### Task requirements
Transcribe the whole listing precisely, leaving nothing out.

### Data

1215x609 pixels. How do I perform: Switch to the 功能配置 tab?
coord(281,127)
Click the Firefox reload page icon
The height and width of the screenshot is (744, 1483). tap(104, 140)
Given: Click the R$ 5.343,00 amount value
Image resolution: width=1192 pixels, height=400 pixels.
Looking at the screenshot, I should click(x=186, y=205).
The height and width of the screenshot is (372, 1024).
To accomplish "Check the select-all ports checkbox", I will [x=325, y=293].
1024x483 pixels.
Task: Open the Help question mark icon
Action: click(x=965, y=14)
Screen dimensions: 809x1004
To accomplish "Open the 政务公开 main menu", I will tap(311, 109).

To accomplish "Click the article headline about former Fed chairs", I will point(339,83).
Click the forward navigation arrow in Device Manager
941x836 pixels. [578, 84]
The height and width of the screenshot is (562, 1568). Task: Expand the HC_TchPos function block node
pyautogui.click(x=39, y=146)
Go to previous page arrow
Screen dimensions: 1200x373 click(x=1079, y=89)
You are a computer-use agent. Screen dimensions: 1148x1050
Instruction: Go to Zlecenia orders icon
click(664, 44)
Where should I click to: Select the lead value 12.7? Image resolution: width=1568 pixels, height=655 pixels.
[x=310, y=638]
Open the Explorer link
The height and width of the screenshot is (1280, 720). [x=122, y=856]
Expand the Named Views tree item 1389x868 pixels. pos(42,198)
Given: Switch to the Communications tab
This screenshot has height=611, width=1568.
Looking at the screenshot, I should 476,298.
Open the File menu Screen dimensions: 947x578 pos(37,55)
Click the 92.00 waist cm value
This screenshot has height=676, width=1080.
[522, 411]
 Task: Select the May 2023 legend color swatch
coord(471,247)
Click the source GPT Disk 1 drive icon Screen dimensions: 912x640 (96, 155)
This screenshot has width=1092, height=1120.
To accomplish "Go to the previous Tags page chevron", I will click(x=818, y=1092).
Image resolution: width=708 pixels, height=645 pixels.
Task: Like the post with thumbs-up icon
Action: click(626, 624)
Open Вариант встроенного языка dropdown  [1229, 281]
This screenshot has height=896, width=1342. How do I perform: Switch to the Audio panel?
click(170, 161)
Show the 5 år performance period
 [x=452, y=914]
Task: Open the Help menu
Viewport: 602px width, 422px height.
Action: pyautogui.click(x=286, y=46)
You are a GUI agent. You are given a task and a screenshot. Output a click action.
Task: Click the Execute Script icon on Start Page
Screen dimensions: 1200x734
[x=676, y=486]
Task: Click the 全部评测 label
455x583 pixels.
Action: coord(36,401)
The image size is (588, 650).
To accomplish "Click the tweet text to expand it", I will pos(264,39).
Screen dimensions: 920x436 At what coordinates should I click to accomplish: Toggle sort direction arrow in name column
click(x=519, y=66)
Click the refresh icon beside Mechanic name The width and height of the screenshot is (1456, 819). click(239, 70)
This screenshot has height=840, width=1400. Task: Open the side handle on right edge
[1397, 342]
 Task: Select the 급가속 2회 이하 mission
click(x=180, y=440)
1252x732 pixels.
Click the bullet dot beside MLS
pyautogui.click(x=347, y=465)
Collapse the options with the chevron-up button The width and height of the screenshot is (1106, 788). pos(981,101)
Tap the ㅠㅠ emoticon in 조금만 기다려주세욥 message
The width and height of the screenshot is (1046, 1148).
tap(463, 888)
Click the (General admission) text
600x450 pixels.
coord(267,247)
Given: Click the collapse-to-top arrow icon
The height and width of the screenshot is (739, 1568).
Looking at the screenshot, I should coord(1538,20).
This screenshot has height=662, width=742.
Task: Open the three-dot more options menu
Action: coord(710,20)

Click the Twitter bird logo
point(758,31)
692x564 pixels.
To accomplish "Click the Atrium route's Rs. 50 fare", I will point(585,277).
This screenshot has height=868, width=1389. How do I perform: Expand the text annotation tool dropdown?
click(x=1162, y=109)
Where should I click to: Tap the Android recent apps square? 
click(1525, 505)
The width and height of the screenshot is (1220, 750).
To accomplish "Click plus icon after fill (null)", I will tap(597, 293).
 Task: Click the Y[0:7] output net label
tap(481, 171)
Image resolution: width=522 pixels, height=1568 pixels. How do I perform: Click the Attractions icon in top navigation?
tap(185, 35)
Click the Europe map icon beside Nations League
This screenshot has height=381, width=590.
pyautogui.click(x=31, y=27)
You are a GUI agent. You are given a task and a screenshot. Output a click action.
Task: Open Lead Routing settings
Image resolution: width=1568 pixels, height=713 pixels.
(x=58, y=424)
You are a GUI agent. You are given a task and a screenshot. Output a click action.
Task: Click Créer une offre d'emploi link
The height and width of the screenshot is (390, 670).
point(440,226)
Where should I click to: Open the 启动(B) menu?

### Response box
1215x609 pixels. How do I perform: Switch to the 功能配置 tab?
coord(281,127)
Click the Firefox reload page icon
The height and width of the screenshot is (744, 1483). tap(104, 140)
Given: Click the R$ 5.343,00 amount value
Image resolution: width=1192 pixels, height=400 pixels.
Looking at the screenshot, I should click(x=186, y=205).
The height and width of the screenshot is (372, 1024).
To accomplish "Check the select-all ports checkbox", I will [x=325, y=293].
1024x483 pixels.
Task: Open the Help question mark icon
Action: click(x=965, y=14)
Screen dimensions: 809x1004
To accomplish "Open the 政务公开 main menu", I will tap(311, 109).

To accomplish "Click the article headline about former Fed chairs", I will point(339,83).
Click the forward navigation arrow in Device Manager
941x836 pixels. [578, 84]
The height and width of the screenshot is (562, 1568). Task: Expand the HC_TchPos function block node
pyautogui.click(x=39, y=146)
Go to previous page arrow
Screen dimensions: 1200x373 click(x=1079, y=89)
You are a computer-use agent. Screen dimensions: 1148x1050
Instruction: Go to Zlecenia orders icon
click(664, 44)
Where should I click to: Select the lead value 12.7? Image resolution: width=1568 pixels, height=655 pixels.
[x=310, y=638]
Open the Explorer link
The height and width of the screenshot is (1280, 720). [x=122, y=856]
Expand the Named Views tree item 1389x868 pixels. pos(42,198)
Given: Switch to the Communications tab
This screenshot has height=611, width=1568.
Looking at the screenshot, I should 476,298.
Open the File menu Screen dimensions: 947x578 pos(37,55)
Click the 92.00 waist cm value
This screenshot has height=676, width=1080.
[522, 411]
 Task: Select the May 2023 legend color swatch
coord(471,247)
Click the source GPT Disk 1 drive icon Screen dimensions: 912x640 (96, 155)
This screenshot has width=1092, height=1120.
To accomplish "Go to the previous Tags page chevron", I will click(x=818, y=1092).
Image resolution: width=708 pixels, height=645 pixels.
Task: Like the post with thumbs-up icon
Action: click(626, 624)
Open Вариант встроенного языка dropdown  [1229, 281]
This screenshot has height=896, width=1342. How do I perform: Switch to the Audio panel?
click(170, 161)
Show the 5 år performance period
 [x=452, y=914]
Task: Open the Help menu
Viewport: 602px width, 422px height.
Action: pyautogui.click(x=286, y=46)
You are a GUI agent. You are given a task and a screenshot. Output a click action.
Task: Click the Execute Script icon on Start Page
Screen dimensions: 1200x734
[x=676, y=486]
Task: Click the 全部评测 label
455x583 pixels.
Action: coord(36,401)
The image size is (588, 650).
To accomplish "Click the tweet text to expand it", I will pos(264,39).
Screen dimensions: 920x436 At what coordinates should I click to accomplish: Toggle sort direction arrow in name column
click(x=519, y=66)
Click the refresh icon beside Mechanic name The width and height of the screenshot is (1456, 819). click(239, 70)
This screenshot has height=840, width=1400. Task: Open the side handle on right edge
[1397, 342]
 Task: Select the 급가속 2회 이하 mission
click(x=180, y=440)
1252x732 pixels.
Click the bullet dot beside MLS
pyautogui.click(x=347, y=465)
Collapse the options with the chevron-up button The width and height of the screenshot is (1106, 788). pos(981,101)
Tap the ㅠㅠ emoticon in 조금만 기다려주세욥 message
The width and height of the screenshot is (1046, 1148).
tap(463, 888)
Click the (General admission) text
600x450 pixels.
coord(267,247)
Given: Click the collapse-to-top arrow icon
The height and width of the screenshot is (739, 1568).
Looking at the screenshot, I should coord(1538,20).
This screenshot has height=662, width=742.
Task: Open the three-dot more options menu
Action: coord(710,20)

Click the Twitter bird logo
point(758,31)
692x564 pixels.
To accomplish "Click the Atrium route's Rs. 50 fare", I will point(585,277).
This screenshot has height=868, width=1389. How do I perform: Expand the text annotation tool dropdown?
click(x=1162, y=109)
Where should I click to: Tap the Android recent apps square? 
click(1525, 505)
The width and height of the screenshot is (1220, 750).
To accomplish "Click plus icon after fill (null)", I will tap(597, 293).
 Task: Click the Y[0:7] output net label
tap(481, 171)
Image resolution: width=522 pixels, height=1568 pixels. How do I perform: Click the Attractions icon in top navigation?
tap(185, 35)
Click the Europe map icon beside Nations League
This screenshot has height=381, width=590.
pyautogui.click(x=31, y=27)
You are a GUI agent. You are given a task and a screenshot. Output a click action.
Task: Open Lead Routing settings
Image resolution: width=1568 pixels, height=713 pixels.
(x=58, y=424)
You are a GUI agent. You are given a task and a screenshot. Output a click action.
Task: Click Créer une offre d'emploi link
The height and width of the screenshot is (390, 670).
point(440,226)
Where should I click to: Open the 启动(B) menu?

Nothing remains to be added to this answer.